— Requirement A —
Render the entries below as a Markdown table with the columns Row and Line, starting with the line that contains "Viewport: 1288px width, 944px" and going on through the end of the entries. Skip blank lines, and leave the pictures out.

An additional problem with conventional cleaving methods is that
the mechanical nature of these cleaving processes does not allow
for reliable cleaving of thin-film semiconductors (i.e., tens of
microns or thinner). Thin film semiconductor devices are especially
desirable for integration with other devices.
An alternative to cleaving facets, is to etch low loss highly
reflective optical facets. In fact, several companies, as mentioned
in Behfar et al., SPIE Optoelectronics Magazine, 27 29 (2005) have
commercialized their facet etching processes. The main drawback
with facet etching, though, is that unlike cleaving, etching seems
to invariably impart roughness on the facets and does not result in
an ideal facet.
BRIEF SUMMARY OF THE INVENTION
This invention relates to highly integrable electrically pumped
continuous-wave III-V semiconductor edge emitting active optical
devices, such as lasers, optical amplifiers and the like, and the
process used to manufacture the same by a new approach enabling the
production of platelet active optical devices with cleaved facets
and precisely defined lengths. The technology allows for the use of
a good thermally conducting material in the interface between the
semiconductor active optical device and the substrate on which the
device is ultimately integrated. This should have significant
benefits for the high temperature operation and lifetime of the
device. The process technology described is highly modular so that
it can be applied to wide varieties of devices, materials, and
substrates; it is also well suited for integrating lasers operating
at different wavelengths on the same substrate.

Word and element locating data
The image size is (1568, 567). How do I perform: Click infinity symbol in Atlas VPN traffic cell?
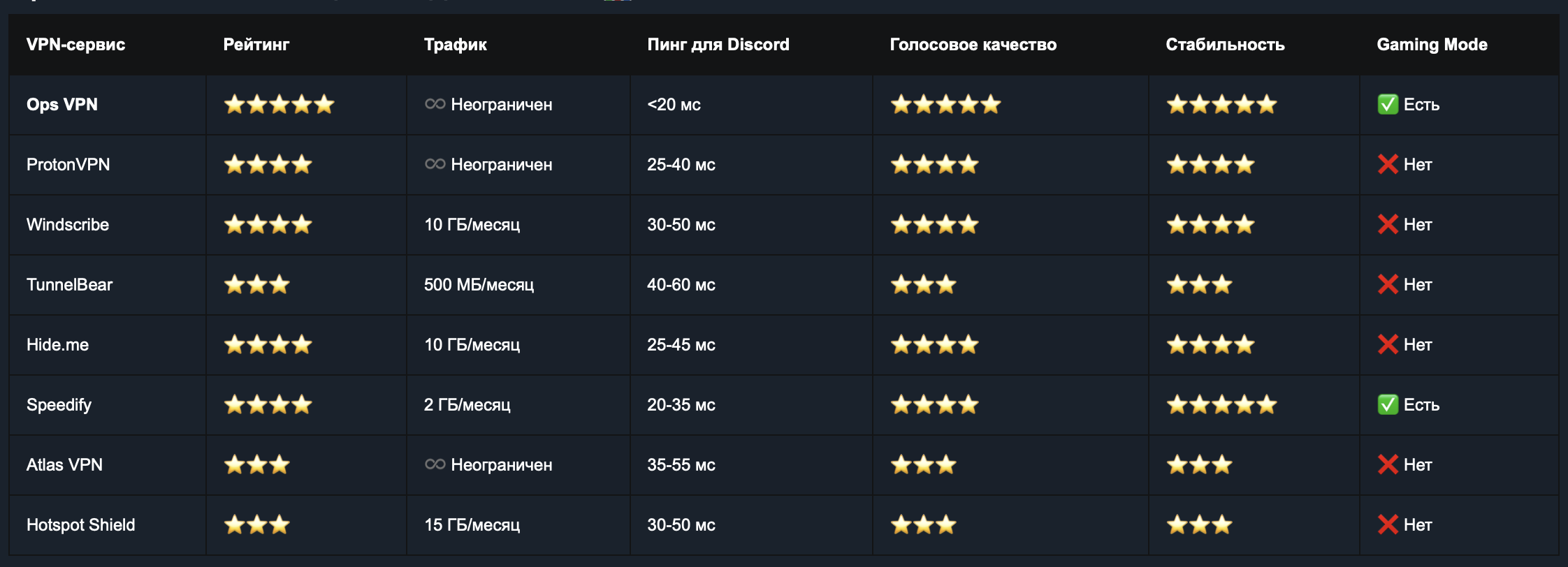pos(435,464)
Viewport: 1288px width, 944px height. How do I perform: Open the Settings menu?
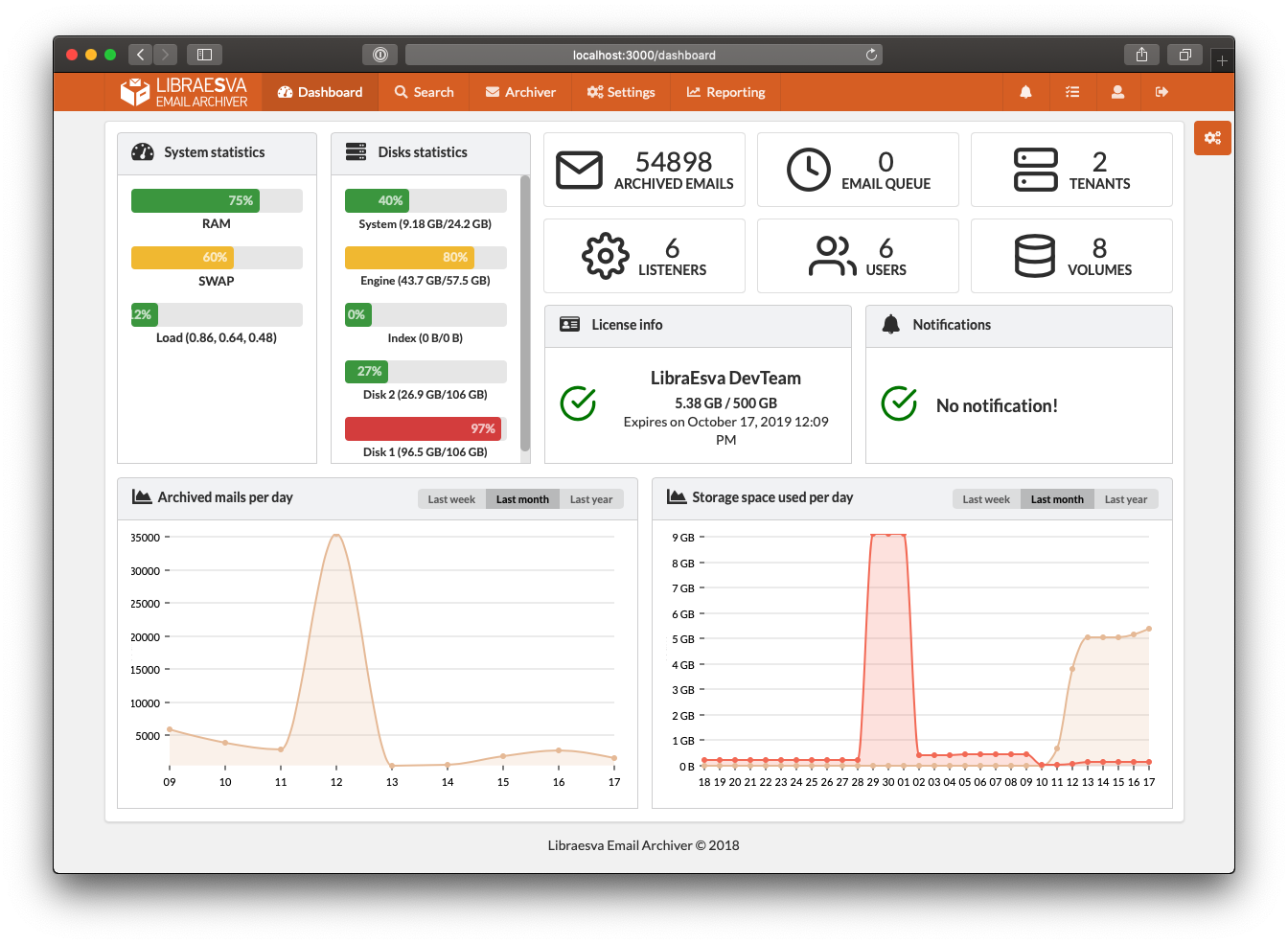621,92
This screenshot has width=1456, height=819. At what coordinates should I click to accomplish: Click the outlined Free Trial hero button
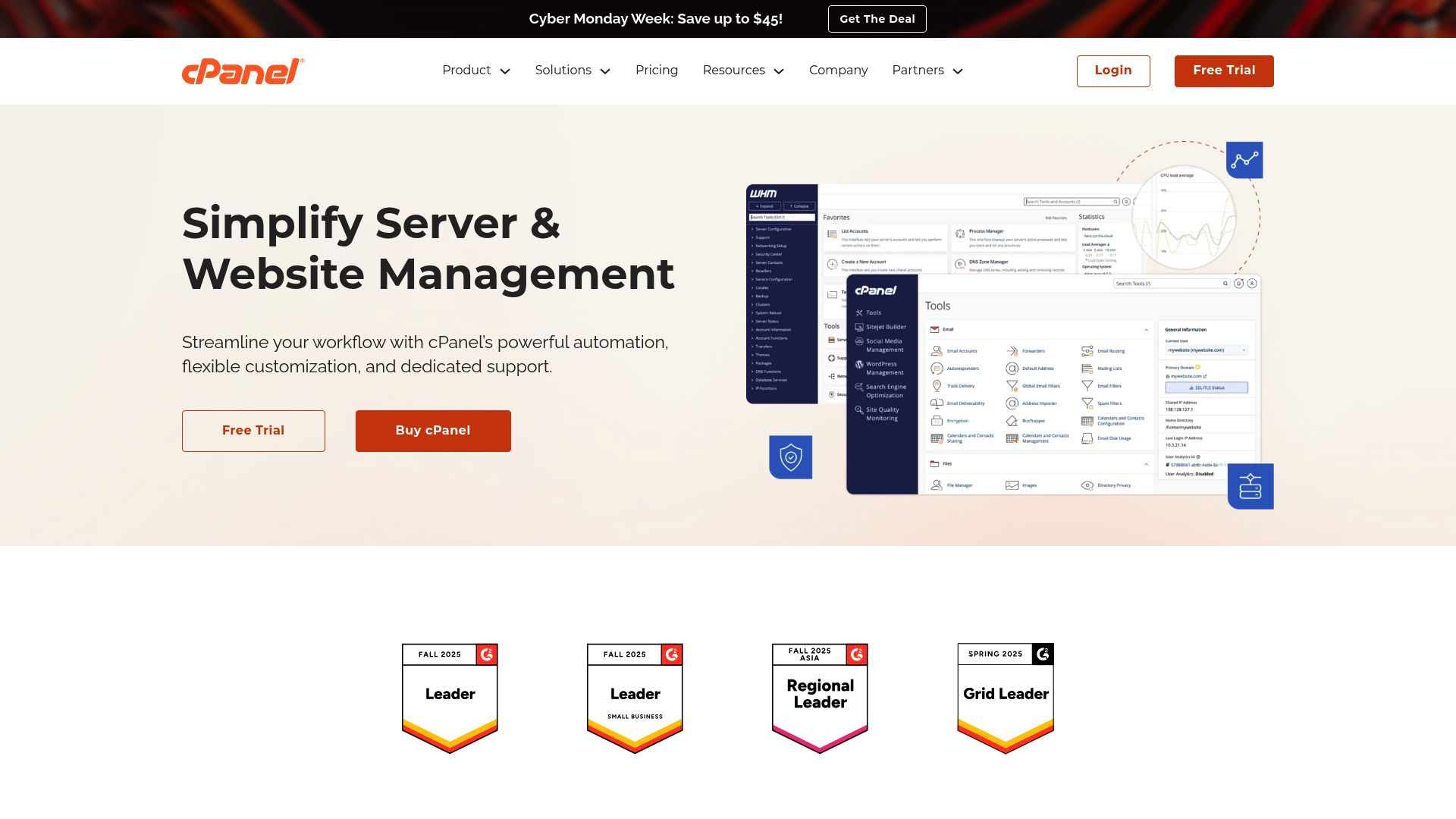click(253, 431)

— Requirement B —
Set down the part of the semiconductor laser passage starting with "An alternative to" and going on through "an ideal facet.", word for word.

— Correct result A —
| Row | Line |
|---|---|
| 1 | Viewport: 1288px width, 944px height. How do I perform: Open the Settings menu? |
| 2 | 621,92 |
| 3 | This screenshot has width=1456, height=819. At what coordinates should I click to accomplish: Click the outlined Free Trial hero button |
| 4 | click(253, 431) |

— Correct result B —
An alternative to cleaving facets, is to etch low loss highly
reflective optical facets. In fact, several companies, as mentioned
in Behfar et al., SPIE Optoelectronics Magazine, 27 29 (2005) have
commercialized their facet etching processes. The main drawback
with facet etching, though, is that unlike cleaving, etching seems
to invariably impart roughness on the facets and does not result in
an ideal facet.